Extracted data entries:
·····

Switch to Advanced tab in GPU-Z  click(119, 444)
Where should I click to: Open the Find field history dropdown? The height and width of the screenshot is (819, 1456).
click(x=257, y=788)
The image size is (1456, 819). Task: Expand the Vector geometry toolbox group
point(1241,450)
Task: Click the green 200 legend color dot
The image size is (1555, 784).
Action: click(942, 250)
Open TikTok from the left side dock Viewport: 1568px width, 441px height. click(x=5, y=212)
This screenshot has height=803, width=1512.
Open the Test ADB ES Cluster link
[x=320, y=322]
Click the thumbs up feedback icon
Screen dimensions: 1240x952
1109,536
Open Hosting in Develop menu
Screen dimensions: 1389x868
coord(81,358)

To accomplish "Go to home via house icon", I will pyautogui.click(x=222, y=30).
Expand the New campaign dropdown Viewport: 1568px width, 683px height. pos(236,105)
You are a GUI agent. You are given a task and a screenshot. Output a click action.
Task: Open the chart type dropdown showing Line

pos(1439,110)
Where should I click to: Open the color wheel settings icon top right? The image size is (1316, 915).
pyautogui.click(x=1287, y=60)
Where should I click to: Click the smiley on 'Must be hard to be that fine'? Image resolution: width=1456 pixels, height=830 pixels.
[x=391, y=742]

·····

## [WHAT YOU ARE ASKED TO DO]
Go through the lines above and copy any that contain "Viewport".

## [WRITTEN SOLUTION]
Open TikTok from the left side dock Viewport: 1568px width, 441px height. click(x=5, y=212)
Expand the New campaign dropdown Viewport: 1568px width, 683px height. pos(236,105)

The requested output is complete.